Um sujeito besta
Samarone Lima
Tenho descoberto, ao longo do tempo, que sou um sujeito besta. Besta no sentido metafísico mesmo. Hoje mesmo, fui a uma livraria comprar um livro, encontrei outro que julguei melhor, não comprei o livro original e agora, em casa, fiquei reparando nos detalhes da mudança.
Fui para um boteco meia boca, ali no Bairro do Recife, pedi uma cerveja, e anotei na primeira página:
“Livro comprado no faro”.
Chama-se “Passado”, do Alan Pauls. Fui vencido pelos dois primeiros parágrafos. Livro me vence não é pela orelha, nem pela apresentação gráfica, nem pela listagem dos mais vendidos. O nocaute é mesmo nas palavras. Dois, três parágrafos, e caio na lona, então o juiz começa a contagem.
Lá, na livraria, encontrei o velho e bom Siba, do Mestre Ambrósio. Eu, meio apressado, fiquei desnorteado quando ele me olhou nos olhos e perguntou:
“E você, está bem?”
Não, não era aquele “oi, tudo bem?”. Era algo mais denso. Tinha uns segundos de silêncio, de atenção. Ele queria realmente escutar quem estava à sua frente. Fica o registro. No Recife, em julho de 2007, ainda tem gente que quer saber como o outro está. Nesta turma, incluo a Naire, a Flávia Suassuna e mais dois ou três malandros e malandras.
No boteco, onde fiquei tomando a cerveja geladíssima e lambendo o livro, a garçonete, Etiene, me perguntou até quando iria o Pan do Brasil.
“Até domingo, acho”.
“Tá danado”, respondeu ela. “Esse negócio não acaba mais nunca”.
Chego em casa, vejo que “O passado”, do Alan Pauls, trata do amor. O Rímini, após separar da Sofia, começa a falar de suas experiências.
“A prosa é alinhavada pelos recuos e dispersões do tempo, lembrando um estilo de Proust que tivesse lido Cortázar”, diz um panfleto da Cosacnaify.
“Como assim, por exemplo?”, penso eu, já pensando em devolver o livro.
Olho minha estante principal. Preciso reler “O ser e o tempo da poesia”, do Alfredo Bosi.

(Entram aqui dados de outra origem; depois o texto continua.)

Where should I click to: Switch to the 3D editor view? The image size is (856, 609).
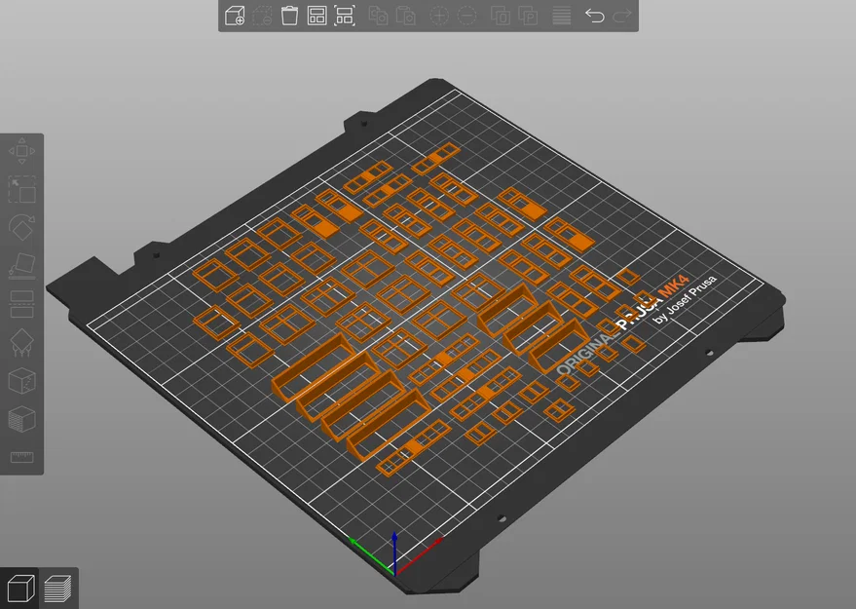click(x=20, y=589)
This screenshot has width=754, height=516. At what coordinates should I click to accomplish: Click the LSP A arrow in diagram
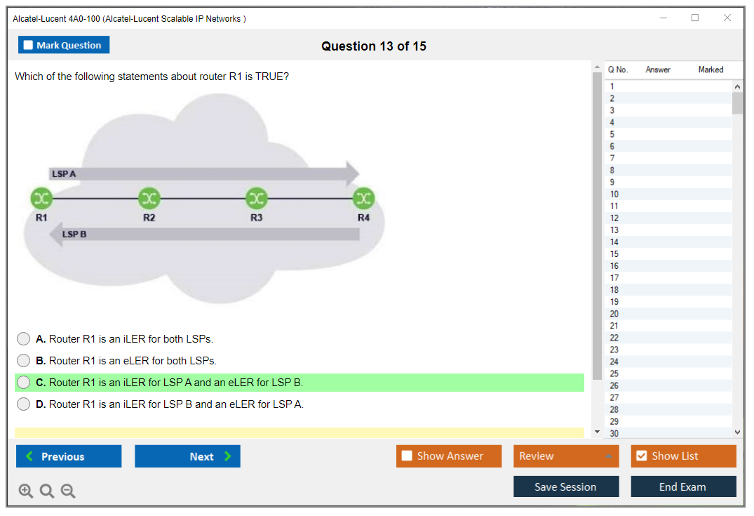tap(203, 173)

Dos 47 contos do Onetti, tenho ainda 7 na corda bamba. Ganhei o Dom Quixote da Kika, e nem comecei. Mas, como sou besta de verdade, vi que o “Viagem ao fim da noite”, do Céline, foi degustado de cabo a rabo.

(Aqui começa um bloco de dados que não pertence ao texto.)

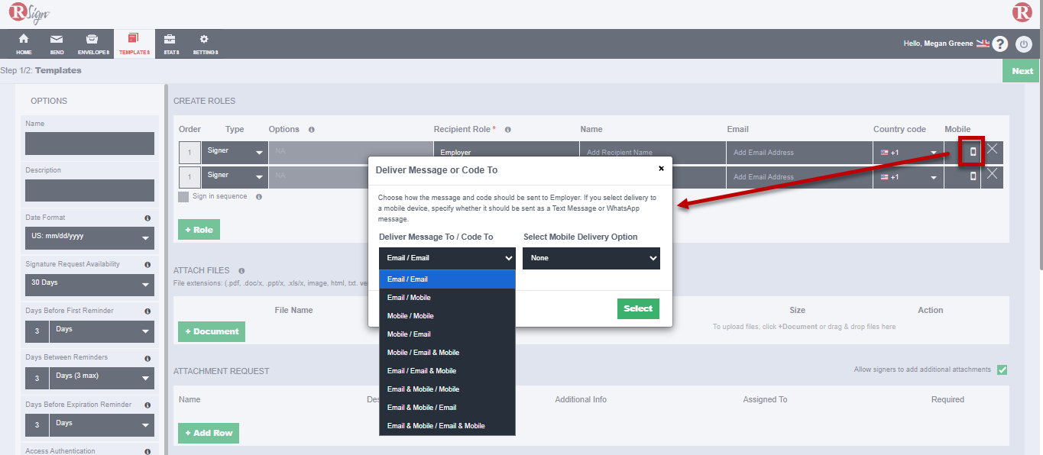Open the Home navigation icon
The image size is (1043, 455).
click(24, 40)
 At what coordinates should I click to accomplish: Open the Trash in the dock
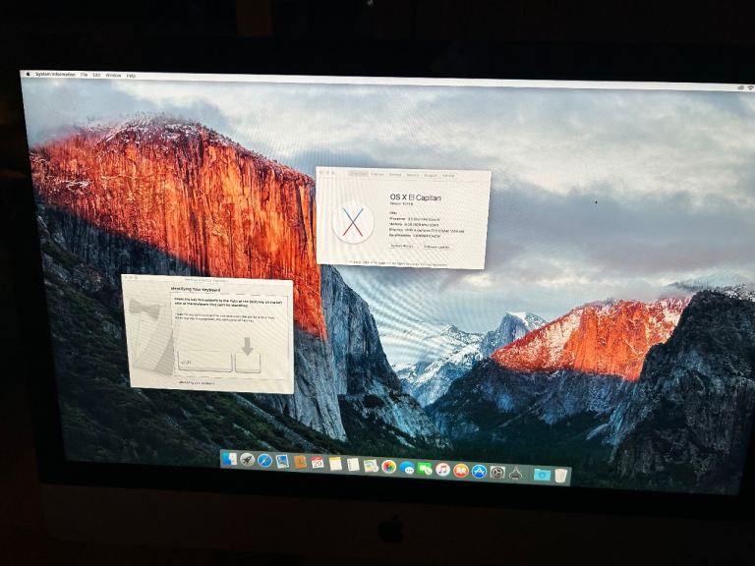coord(560,476)
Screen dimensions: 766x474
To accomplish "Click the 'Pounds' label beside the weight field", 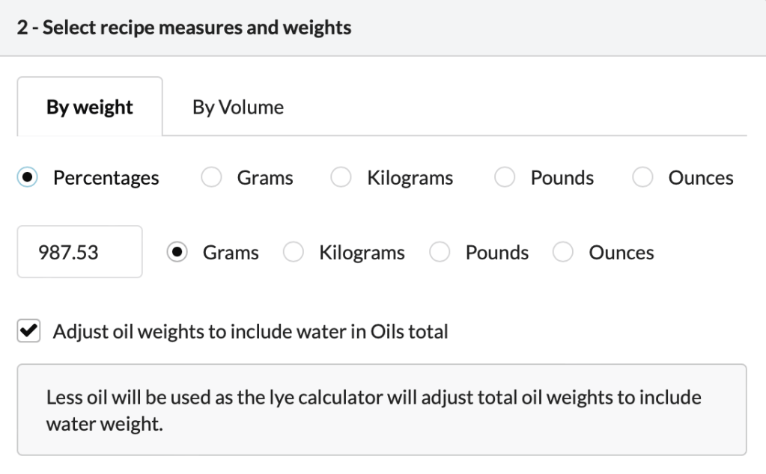I will (x=496, y=253).
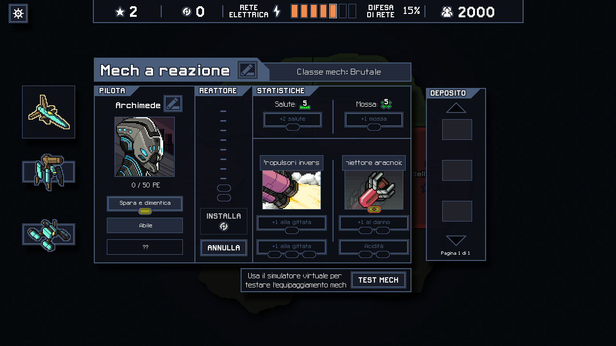Image resolution: width=616 pixels, height=346 pixels.
Task: Click the INSTALLA reactor button
Action: point(224,221)
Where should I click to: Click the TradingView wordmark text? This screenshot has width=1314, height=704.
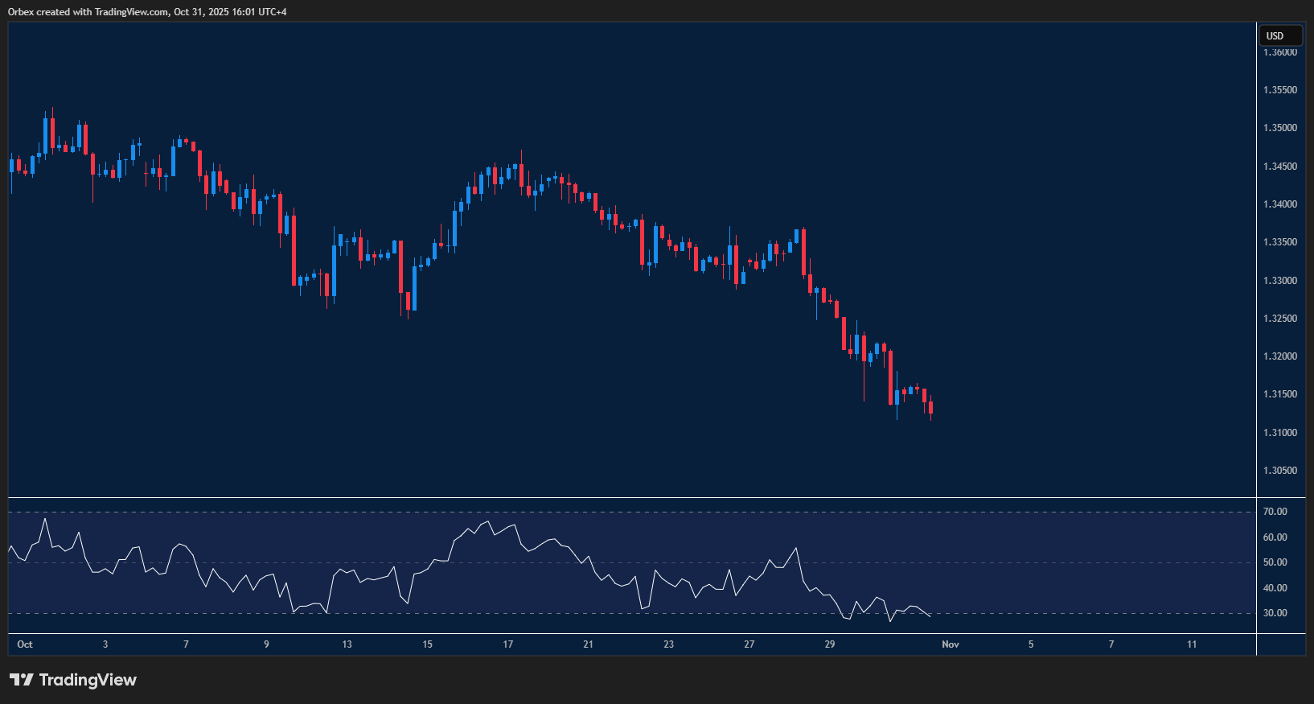coord(88,680)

Me dá uma pena danada dos atletas, quando eles têm que parar. A Janeth, por exemplo, jogou até os 38, agora pendurou as mãos, coitada.
Então fiquei pensando na imensa vantagem que é o sujeito escrever. Ele nunca vai precisar parar.
Tenho a mesma idade da Janete, acho que nunca fiz uma cesta, e só vou parar de escrever quando meus dedos entrevarem. Mesmo assim, arranjarei um jeito de ditar as coisas para uma secretária decente. Tenho a segunda vantagem, que é a de nunca parar de ler. Vou ler até o último segundo. Por mim, eu morreria numa biblioteca, debruçado num livro. Poderia ser o “Voces”, do Antonio Porchia. Coisas de um sujeito besta.
Você, leitor, que é advogado, padre ou policial, é melhor ir pensando num negócio que não termine nunca, para não ficar se lamentando depois. Por exemplo, ser jardineiro. Terra neste mundo é o que não falta.
“O amor é uma torrente contínua”, diz uma personagem do Alan Pauls.
Concordo plenamente.
Esta crônica de hoje está sem ritmo e densidade. Melhor seria passar uma temporada em Cuba.